Terms of the cash transaction include the acquisition of tangible assets such as books in inventory and intangible assets such as copyrights and trademarks, including the Children’s Book Press name. Lee & Low will assume Children’s Book Press contracts with authors, illustrators, customers and suppliers. The sale price was not disclosed.
“This acquisition is a tremendous honor for us– to keep the prestigious collection of Children’s Book Press alive and to have the opportunity to build on its 36-year history,” said Jason Low, publisher of LEE & LOW BOOKS.
Lee & Low Books also announced that two of its titles were recipients Monday, Jan. 23, of top American Library Association-sponsored children’s book publishing awards. Under the Mesquite, by Guadalupe Garcia McCall won the 2012 Pura Belpre Award Author Medal. Marisol McDonald Doesn’t Match/Marisol McDonald no combinia, by author Monica Brown and illustrator Sara Palacios won the 2012 Pura Belpre Award Illustrator Honor. Marisol McDonald Doesn’t Match is one of the titles acquired from Children’s Book Press.
“Marisol McDonald is the last book published by CBP, so it is a nice if not bittersweet ending for this small press,” Low said.
Children’s Book Press (CBP), founded in 1975, and LEE & LOW BOOKS share similar missions of promoting diversity through the publication of books for young readers. The first nonprofit independent publisher to focus solely on multicultural and bilingual literature for children in the United States, CBP works feature characters from African American, Asian/Pacific American, Native American, Latino, and multiracial communities. Its authors, illustrators and books have won major awards, including the Ezra Jack Keats New Writers Award, Pura Belpré Award, Jane Addams Award, Américas Award, Tomás Rivera Award, and others. Among its better-known titles are Family Pictures, See the Rhythm , My Diary from Here to There, Marisol McDonald Doesn’t Match, Storyteller’s Candle, Let Me Help, Quinito’s Neighborhood, Upside Down Boy, I Know the River Loves Me, Cilantro Girl, It doesn’t Have to Be This Way, and Angel’s Kite. Children’s Book Press will maintain its own identity as a separate imprint of LEE & LOW BOOKS.
“Creating continuity for the mission of Children’s Book Press is important to us, since its commitment to diversity was so groundbreaking,” noted Low. “Children’s Book Press started the trend of featuring people of color in the pages of books—before this, the reading experience was for the most part exclusively white.”
The purchase of CBP is another step in Lee & Low’s growth. Founded in 1991 to provide illustrated children’s books for the diversity market, the Manhattan-based company has steadily expanded its grade and age ranges and its content.
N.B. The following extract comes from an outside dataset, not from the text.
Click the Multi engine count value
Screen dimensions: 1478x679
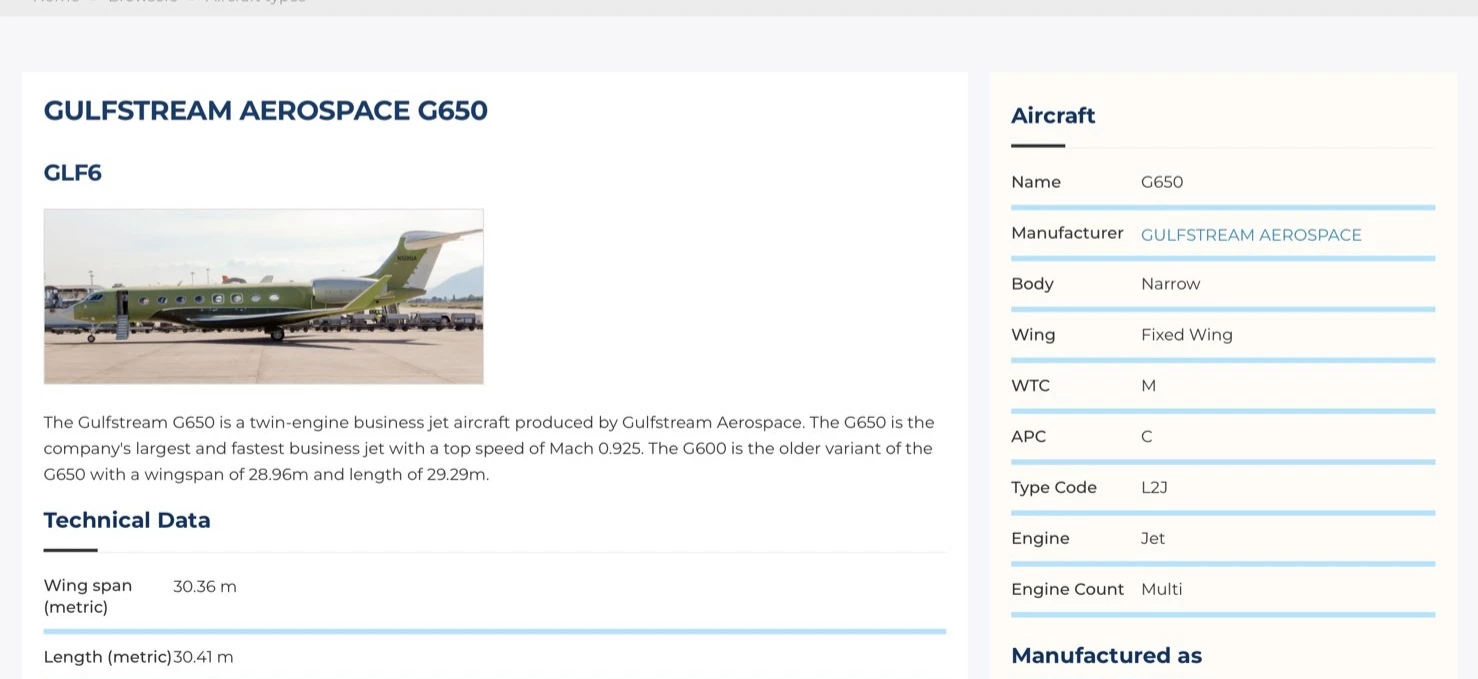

In 2000, it launched its now firmly established education arm, Bebop Books, which started with books for grades k-2 and by 2005 reached grades k-5. Last year it entered the young adult (middle school and high school) market through the launch of Tu Books, an imprint for science fiction, fantasy, and mystery novels.
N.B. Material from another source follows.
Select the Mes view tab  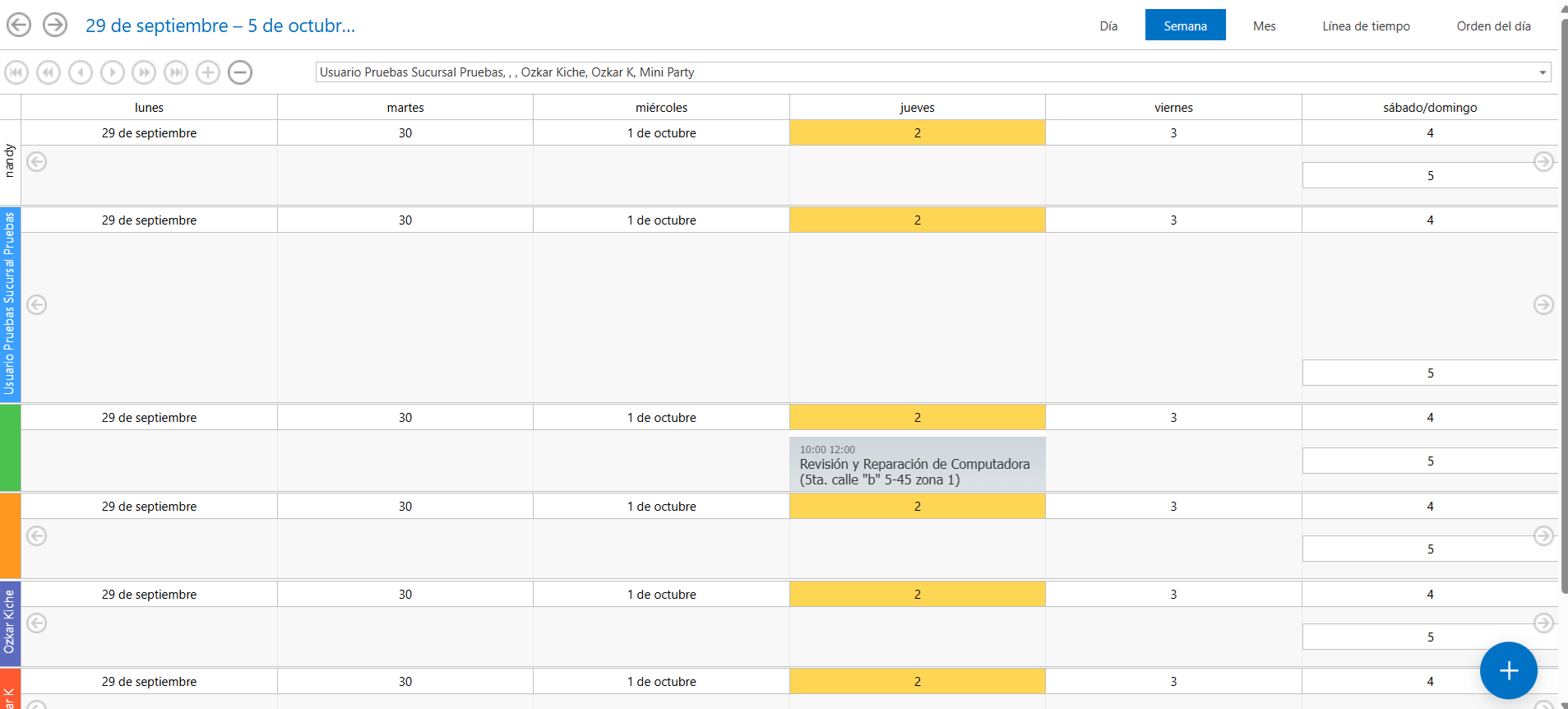pyautogui.click(x=1264, y=25)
“Our Children’s Book Press acquisition and the warm reception that Tu is meeting say without question that the demand is growing for diverse books,” Low said. “It is our prediction that as America becomes more and more culturally diverse, the need for diverse books will grow along with the changing population. At the same time, it will become increasingly apparent that books with multicultural characters deal with common and compelling themes that make them good reads for audiences of all cultures.”